Developer Interface

word_tokenize

underthesea.word_tokenize(sentence, format=None, use_token_normalize=True, fixed_words=[])[source]

Vietnamese word segmentation

Parameters:
  • sentence (str) – raw sentence
  • format (str, optional) – format option. Defaults to None. use format=`text` for text format
  • use_token_normalize (bool) – True if use token_normalize
  • fixed_words (list) – list of fixed words
Returns:

word tokens

Return type:

list of str

Examples

>>> # -*- coding: utf-8 -*-
>>> from underthesea import word_tokenize
>>> sentence = "Bác sĩ bây giờ có thể thản nhiên báo tin bệnh nhân bị ung thư"
>>> word_tokenize(sentence)
["Bác sĩ", "bây giờ", "có thể", "thản nhiên", "báo tin", "bệnh nhân", "bị", "ung thư"]
>>> word_tokenize(sentence, format="text")
"Bác_sĩ bây_giờ có_thể thản_nhiên báo_tin bệnh_nhân bị ung_thư"

pos_tag

underthesea.pos_tag(sentence, format=None, model=None)[source]

chunking

underthesea.chunk(sentence, format=None)[source]

Vietnamese chunking

Parameters:sentence ({unicode, str}) – raw sentence
Returns:tokens – tagged sentence
Return type:list of tuple with word, pos tag, chunking tag

Examples

>>> # -*- coding: utf-8 -*-
>>> from underthesea import chunk
>>> sentence = "Nghi vấn 4 thi thể Triều Tiên trôi dạt bờ biển Nhật Bản"
>>> chunk(sentence)
[('Nghi vấn', 'N', 'B-NP'),
('4', 'M', 'B-NP'),
('thi thể', 'N', 'B-NP'),
('Triều Tiên', 'Np', 'B-NP'),
('trôi dạt', 'V', 'B-VP'),
('bờ biển', 'N', 'B-NP'),
('Nhật Bản', 'Np', 'B-NP')]

ner

underthesea.ner(sentence, format=None, deep=False)[source]

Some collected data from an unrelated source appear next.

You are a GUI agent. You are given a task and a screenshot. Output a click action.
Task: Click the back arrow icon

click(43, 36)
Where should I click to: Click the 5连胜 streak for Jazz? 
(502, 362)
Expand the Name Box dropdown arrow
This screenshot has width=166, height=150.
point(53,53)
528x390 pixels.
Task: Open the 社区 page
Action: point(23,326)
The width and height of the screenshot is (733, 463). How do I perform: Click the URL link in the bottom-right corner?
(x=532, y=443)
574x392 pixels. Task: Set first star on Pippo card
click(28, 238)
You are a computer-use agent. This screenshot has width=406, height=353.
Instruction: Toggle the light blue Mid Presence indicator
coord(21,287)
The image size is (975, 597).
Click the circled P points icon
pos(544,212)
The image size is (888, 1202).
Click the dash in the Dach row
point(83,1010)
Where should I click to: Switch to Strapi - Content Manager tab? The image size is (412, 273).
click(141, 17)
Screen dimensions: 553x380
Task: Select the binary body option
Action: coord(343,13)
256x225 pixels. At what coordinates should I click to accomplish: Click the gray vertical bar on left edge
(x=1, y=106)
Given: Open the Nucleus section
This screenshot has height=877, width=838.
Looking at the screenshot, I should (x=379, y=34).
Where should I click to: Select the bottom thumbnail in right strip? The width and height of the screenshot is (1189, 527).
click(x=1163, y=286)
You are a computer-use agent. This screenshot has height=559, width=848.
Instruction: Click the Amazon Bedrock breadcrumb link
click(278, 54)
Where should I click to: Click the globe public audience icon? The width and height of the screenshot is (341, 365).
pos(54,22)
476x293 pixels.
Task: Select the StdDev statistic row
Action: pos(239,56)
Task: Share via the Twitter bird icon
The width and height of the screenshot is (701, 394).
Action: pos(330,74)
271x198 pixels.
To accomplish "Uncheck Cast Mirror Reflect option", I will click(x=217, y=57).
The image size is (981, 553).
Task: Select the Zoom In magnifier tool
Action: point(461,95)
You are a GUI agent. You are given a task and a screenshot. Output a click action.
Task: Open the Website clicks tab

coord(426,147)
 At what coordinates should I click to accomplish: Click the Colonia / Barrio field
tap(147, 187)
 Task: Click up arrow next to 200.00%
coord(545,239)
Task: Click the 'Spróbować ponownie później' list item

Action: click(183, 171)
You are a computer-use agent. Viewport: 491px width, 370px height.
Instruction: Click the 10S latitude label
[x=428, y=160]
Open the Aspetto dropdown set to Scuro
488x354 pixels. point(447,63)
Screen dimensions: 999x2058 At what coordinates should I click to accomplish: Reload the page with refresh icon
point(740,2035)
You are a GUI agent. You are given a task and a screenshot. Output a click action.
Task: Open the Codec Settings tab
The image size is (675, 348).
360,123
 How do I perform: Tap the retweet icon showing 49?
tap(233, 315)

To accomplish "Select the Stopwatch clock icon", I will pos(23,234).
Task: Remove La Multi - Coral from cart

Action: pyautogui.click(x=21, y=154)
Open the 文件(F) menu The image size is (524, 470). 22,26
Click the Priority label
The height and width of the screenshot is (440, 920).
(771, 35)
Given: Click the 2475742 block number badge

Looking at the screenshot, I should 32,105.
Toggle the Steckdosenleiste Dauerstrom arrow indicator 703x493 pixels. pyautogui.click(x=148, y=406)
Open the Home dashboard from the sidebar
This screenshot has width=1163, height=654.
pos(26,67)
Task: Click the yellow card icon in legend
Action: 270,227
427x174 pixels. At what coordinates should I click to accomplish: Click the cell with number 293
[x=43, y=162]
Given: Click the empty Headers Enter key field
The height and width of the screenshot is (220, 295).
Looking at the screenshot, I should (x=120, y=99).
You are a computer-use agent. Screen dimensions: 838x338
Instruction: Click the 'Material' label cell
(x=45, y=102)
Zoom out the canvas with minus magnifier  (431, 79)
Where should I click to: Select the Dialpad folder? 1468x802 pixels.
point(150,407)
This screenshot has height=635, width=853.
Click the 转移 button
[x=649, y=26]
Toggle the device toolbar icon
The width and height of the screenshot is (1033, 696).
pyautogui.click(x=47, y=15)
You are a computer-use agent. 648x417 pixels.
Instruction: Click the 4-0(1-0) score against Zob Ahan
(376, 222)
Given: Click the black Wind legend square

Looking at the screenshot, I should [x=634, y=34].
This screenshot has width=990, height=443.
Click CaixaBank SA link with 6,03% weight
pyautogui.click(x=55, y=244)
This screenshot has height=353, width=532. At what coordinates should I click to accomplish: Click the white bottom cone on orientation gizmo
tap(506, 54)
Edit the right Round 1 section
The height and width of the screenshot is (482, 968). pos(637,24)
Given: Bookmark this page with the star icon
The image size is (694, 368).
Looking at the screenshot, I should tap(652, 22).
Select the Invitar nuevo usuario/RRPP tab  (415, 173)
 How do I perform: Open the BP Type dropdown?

Location and classify named entities in text

Parameters:sentence ({unicode, str}) – raw sentence
Returns:tokens
Return type:list of tuple with word, pos tag, chunking tag, ner tag tagged sentence

Examples

>>> # -*- coding: utf-8 -*-
>>> from underthesea import ner
>>> sentence = "Ông Putin ca ngợi những thành tựu vĩ đại của Liên Xô"
>>> ner(sentence)
[('Ông', 'Nc', 'B-NP', 'O'),
('Putin', 'Np', 'B-NP', 'B-PER'),
('ca ngợi', 'V', 'B-VP', 'O'),
('những', 'L', 'B-NP', 'O'),
('thành tựu', 'N', 'B-NP', 'O'),
('vĩ đại', 'A', 'B-AP', 'O'),
('của', 'E', 'B-PP', 'O'),
('Liên Xô', 'Np', 'B-NP', 'B-LOC')]

classify

Install dependencies and download default model

$ pip install Cython
$ pip install future scipy numpy scikit-learn
$ pip install -U fasttext --no-cache-dir --no-deps --force-reinstall
$ underthesea data
underthesea.classify(X, domain=None)[source]

Text classification

Parameters:
  • X ({unicode, str}) – raw sentence
  • domain ({None, 'bank'}) –
    domain of text
    • None: general domain
    • bank: bank domain
Returns:

tokens – categories of sentence

Return type:

list

sentiment

Install dependencies

$ pip install future scipy numpy scikit-learn==0.19.2 joblib
underthesea.sentiment(X, domain='general')[source]

Sentiment Analysis

Parameters:
  • X (str) – raw sentence
  • domain (str) – domain of text (bank or general). Default: general
Returns:

  • Text (Text of input sentence)
  • Labels (Sentiment of sentence)

Examples

>>> from underthesea import sentiment
>>> sentence = "Chuyen tiền k nhận Dc tiên"
>>> sentiment(sentence, domain='bank')
[MONEY_TRANSFER#negative (1.0)]

viet2ipa

underthesea.pipeline.ipa.viet2ipa(text: str, *args, **kwargs)[source]

Generate ipa of the syllable

Vietnamese syllabic structure (Anh & Trang 2022)

syllable = onset + rhyme + tone

rhyme = medial + nuclear vowel + (coda)

Parameters:
  • text (str) – represents syllable
  • dialect (str) – Either the string “north” or “south”. Default: north
  • eight (boolean) – If true, use eight tone format, else use six tone format. Default: False
  • tone (str) – Either the string “ipa” or “number”. Default: number
Returns:

A string. Represents ipa of the syllable

Examples

>>> # -*- coding: utf-8 -*-
>>> from underthesea.pipeline.ipa import viet2ipa
>>> viet2ipa("trồng")
tɕoŋ³²